|
|
|
|
|
by tytso
1412 days ago
|
|
Oh, you can certainly do big projects. My project[1] spanned 3 departments, and involved dozens of engineers, and required that we work with multiple hard drive vendors (our first two partners for Hybrid SMR were Seagate and WDC) on an entirely new type of HDD, as well as the T10/T13 standards committees so we could standardize the commands that we need to send to these HDD's. So this was all a huge amount of "new shit" that was not only new to Google, it was new to the HDD industry. You just have to have a really strong business case that shows how you can save Google a large amount of money. [1] https://blog.google/products/google-cloud/dynamic-hybrid-smr... [2] https://www.t10.org/pipermail/t10/2018-September/018566.html On the production kernel team, colleagues of mine worked on some really cool and new shit: ghOSt, which delegates scheduling decisions to userspace in a highly efficient manner[3]. It was published in SOSP 2021/SIGOPS [4][5], so peer reviewers thought it was a pretty big deal. I wasn't involved in it, but I'm in awe this cool new work that my peers in the prodkernel team created, all of which was not only described in detail in peer-reviewed papers, but also published as Open Source. [3] https://research.google/pubs/pub50833/ [4] https://www.youtube.com/watch?v=j4ABe4dsbIY [5] https://dl.acm.org/doi/10.1145/3477132.3483542 We have some really top-notch engineers in our production kernel team, and I'm very proud to be part of an organization has this kind of talent. |
|
For example:
RePD is at just wrong level at all. It should have been at CFS/chunk level and thus benefit other teams as well.

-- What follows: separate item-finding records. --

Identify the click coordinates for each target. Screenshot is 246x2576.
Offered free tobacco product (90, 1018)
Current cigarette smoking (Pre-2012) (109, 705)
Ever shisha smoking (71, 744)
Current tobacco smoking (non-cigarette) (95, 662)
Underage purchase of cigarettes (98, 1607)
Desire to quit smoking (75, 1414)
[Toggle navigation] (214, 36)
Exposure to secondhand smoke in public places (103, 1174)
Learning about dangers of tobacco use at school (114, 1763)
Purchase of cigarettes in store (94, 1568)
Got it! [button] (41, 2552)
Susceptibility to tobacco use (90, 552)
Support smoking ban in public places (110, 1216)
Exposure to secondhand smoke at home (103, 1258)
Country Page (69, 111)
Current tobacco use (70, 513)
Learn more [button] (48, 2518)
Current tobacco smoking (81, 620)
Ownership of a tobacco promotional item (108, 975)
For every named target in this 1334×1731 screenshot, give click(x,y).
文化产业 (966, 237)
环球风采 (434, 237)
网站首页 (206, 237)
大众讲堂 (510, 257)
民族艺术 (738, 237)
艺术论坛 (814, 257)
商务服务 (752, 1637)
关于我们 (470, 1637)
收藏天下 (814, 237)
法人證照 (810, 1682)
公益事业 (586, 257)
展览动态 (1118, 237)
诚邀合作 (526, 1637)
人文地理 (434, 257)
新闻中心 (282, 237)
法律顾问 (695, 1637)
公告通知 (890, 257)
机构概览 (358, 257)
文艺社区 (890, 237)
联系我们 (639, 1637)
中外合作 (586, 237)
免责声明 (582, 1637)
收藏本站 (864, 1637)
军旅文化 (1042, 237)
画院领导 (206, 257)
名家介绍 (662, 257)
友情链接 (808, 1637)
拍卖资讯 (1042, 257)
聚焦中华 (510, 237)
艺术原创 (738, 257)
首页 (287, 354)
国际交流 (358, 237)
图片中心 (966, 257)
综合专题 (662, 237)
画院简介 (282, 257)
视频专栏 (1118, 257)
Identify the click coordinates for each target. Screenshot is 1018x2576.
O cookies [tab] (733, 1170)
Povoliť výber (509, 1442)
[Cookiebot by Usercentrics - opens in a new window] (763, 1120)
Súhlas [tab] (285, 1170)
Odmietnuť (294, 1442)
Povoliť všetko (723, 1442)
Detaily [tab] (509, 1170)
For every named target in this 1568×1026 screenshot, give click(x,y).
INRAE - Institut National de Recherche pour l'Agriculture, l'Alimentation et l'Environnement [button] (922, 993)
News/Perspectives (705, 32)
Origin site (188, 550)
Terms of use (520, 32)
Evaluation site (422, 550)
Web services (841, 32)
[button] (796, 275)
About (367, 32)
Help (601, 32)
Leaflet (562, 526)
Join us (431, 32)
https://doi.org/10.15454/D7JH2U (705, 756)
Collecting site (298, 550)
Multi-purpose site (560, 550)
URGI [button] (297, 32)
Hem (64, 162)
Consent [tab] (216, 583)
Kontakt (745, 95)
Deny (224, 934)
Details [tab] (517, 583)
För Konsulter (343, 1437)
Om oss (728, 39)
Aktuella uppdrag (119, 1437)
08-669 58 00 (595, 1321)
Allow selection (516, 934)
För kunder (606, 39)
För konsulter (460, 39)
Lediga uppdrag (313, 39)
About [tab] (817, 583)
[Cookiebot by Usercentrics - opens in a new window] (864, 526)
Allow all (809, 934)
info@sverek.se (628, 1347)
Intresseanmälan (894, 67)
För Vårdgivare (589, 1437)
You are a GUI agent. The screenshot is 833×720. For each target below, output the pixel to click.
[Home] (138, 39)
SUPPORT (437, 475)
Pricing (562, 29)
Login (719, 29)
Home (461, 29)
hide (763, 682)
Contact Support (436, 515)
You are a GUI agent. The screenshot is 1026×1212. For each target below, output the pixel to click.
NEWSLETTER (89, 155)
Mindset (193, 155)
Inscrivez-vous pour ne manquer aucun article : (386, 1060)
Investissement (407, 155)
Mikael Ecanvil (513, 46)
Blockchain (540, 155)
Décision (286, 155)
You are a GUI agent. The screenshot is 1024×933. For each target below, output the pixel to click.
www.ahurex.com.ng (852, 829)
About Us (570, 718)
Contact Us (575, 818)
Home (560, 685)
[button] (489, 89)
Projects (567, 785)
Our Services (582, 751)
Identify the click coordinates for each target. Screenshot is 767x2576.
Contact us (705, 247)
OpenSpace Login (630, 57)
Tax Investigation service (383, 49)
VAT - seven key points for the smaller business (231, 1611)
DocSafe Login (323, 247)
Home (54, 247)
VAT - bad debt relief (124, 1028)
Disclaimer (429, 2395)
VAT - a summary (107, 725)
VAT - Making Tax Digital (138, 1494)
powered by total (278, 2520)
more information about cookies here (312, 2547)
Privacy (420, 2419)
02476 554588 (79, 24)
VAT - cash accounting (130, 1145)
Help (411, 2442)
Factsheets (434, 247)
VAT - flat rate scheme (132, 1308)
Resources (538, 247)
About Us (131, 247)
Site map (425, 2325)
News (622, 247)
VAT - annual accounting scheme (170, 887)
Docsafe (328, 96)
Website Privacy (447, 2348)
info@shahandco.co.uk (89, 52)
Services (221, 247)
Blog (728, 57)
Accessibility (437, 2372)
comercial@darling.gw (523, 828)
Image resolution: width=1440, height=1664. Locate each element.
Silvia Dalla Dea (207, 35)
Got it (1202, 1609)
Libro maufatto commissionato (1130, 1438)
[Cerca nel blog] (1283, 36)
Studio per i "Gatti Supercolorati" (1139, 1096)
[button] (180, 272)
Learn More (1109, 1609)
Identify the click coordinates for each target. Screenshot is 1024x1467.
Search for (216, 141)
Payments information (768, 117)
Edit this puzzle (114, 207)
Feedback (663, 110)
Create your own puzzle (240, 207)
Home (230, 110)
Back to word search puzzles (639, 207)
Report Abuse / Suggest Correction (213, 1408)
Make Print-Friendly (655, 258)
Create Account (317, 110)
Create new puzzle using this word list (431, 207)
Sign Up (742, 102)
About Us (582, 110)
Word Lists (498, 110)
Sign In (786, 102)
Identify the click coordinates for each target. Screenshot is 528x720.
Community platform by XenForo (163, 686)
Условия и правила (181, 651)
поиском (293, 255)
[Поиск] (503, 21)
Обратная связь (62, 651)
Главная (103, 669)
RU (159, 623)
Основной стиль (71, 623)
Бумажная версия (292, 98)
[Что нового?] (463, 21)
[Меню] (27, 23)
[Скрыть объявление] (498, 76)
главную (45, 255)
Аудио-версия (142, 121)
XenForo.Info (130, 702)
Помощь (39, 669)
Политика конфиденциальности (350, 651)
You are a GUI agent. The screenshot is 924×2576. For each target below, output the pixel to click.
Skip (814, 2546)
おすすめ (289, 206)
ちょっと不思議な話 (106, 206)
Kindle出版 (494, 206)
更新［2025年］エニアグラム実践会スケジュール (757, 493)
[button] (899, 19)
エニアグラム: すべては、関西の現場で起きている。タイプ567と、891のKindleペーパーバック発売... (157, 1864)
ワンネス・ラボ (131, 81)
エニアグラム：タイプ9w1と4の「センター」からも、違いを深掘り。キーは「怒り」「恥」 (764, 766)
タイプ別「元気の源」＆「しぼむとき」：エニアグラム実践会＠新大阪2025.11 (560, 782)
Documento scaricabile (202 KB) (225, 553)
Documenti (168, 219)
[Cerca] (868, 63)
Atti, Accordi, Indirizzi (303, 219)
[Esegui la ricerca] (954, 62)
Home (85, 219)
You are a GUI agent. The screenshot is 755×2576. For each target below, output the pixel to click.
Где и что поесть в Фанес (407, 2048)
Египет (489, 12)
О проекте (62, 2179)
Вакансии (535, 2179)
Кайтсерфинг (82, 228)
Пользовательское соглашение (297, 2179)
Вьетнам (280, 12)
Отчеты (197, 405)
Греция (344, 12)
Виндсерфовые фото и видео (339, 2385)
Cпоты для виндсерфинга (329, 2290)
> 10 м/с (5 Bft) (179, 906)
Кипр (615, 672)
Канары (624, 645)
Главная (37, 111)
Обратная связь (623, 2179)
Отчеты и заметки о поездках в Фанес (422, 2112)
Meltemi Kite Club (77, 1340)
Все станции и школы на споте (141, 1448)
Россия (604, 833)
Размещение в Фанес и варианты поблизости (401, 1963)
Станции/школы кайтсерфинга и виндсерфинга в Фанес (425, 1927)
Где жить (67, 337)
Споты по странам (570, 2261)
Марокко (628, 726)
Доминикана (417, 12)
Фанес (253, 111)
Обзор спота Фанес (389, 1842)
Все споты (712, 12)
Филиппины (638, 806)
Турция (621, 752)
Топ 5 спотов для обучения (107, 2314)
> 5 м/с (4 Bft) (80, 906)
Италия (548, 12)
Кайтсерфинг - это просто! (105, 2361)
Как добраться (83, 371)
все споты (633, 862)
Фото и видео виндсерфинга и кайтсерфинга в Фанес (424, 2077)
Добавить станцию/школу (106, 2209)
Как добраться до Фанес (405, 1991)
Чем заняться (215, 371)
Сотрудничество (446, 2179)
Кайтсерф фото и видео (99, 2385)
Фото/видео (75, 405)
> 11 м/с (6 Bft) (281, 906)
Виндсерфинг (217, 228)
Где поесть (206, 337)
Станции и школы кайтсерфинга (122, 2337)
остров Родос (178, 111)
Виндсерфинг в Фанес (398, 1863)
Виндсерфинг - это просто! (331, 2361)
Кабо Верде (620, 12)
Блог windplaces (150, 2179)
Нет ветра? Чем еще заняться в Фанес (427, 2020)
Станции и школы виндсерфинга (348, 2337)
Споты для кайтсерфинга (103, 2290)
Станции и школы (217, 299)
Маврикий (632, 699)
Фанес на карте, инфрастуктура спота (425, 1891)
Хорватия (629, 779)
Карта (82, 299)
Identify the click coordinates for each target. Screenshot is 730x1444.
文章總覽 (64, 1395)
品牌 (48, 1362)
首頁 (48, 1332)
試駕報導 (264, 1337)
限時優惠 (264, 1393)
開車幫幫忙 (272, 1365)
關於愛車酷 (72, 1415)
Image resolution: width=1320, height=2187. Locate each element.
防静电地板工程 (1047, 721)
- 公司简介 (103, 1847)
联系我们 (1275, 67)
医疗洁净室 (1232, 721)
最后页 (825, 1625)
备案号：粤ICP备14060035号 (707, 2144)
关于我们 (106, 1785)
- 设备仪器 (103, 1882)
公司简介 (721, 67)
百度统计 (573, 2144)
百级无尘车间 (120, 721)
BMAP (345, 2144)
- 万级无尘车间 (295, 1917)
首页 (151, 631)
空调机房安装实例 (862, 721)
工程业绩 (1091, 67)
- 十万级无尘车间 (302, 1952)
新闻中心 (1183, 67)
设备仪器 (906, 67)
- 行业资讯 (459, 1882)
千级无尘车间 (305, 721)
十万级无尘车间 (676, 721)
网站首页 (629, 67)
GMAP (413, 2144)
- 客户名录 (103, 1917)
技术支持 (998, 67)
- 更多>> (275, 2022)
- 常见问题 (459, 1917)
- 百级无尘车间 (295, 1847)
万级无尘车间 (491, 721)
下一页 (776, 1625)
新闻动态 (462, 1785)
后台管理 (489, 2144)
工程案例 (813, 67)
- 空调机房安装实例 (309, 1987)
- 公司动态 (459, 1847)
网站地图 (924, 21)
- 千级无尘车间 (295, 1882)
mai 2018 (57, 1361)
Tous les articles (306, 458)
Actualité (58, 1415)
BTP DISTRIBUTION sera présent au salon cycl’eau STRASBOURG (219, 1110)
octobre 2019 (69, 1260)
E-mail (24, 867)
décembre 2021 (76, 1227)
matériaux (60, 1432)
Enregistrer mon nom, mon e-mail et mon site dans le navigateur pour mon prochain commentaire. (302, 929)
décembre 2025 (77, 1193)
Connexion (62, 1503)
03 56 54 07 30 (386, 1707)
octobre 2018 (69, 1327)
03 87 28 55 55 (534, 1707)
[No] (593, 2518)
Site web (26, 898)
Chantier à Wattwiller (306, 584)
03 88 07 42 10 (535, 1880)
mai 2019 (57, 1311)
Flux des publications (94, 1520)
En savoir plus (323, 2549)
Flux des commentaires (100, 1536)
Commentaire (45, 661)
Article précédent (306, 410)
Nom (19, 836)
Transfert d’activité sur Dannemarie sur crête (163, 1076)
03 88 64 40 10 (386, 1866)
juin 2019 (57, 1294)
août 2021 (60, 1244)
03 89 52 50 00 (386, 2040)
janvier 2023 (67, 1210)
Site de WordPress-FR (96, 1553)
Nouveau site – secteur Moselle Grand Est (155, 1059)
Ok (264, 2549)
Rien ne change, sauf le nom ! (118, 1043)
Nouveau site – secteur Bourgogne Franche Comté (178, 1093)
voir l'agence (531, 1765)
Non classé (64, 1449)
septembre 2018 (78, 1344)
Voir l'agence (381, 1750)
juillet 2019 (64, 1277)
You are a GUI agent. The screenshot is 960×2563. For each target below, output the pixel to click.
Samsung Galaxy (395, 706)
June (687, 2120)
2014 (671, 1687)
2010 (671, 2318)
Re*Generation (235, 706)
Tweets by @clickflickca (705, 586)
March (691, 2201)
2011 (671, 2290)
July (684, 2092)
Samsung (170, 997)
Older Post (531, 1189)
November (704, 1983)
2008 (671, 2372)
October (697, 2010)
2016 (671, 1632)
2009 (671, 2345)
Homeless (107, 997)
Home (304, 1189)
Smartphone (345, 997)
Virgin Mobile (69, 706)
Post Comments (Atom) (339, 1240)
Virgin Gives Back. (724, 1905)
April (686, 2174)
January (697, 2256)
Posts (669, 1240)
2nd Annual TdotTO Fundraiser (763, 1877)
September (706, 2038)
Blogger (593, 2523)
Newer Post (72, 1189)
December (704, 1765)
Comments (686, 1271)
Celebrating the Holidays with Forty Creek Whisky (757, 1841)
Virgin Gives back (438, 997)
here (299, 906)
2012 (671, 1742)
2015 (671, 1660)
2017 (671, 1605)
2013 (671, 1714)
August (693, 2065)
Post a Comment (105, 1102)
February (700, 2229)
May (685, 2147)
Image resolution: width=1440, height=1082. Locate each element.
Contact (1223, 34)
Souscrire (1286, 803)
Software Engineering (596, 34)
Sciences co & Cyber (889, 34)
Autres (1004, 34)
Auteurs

BigStore stack is beyond bizarre. For years there were no object-level SLOs (not sure if there are now), which meant that sometimes your object disappeared and BigStore SREs were "la-la-la, we are fully within SLO for your project". Or you would delete something and your quota would not get back, and they would "or, Flume job got stuck in this cell, for a week...".
Not a single cloud (or internal, for that matter) customer asked for a "block device", they all want just to store files. Which means that cloud posix/nfs/smb should have been worked on from the day 1 (of cloud), we all know how it went.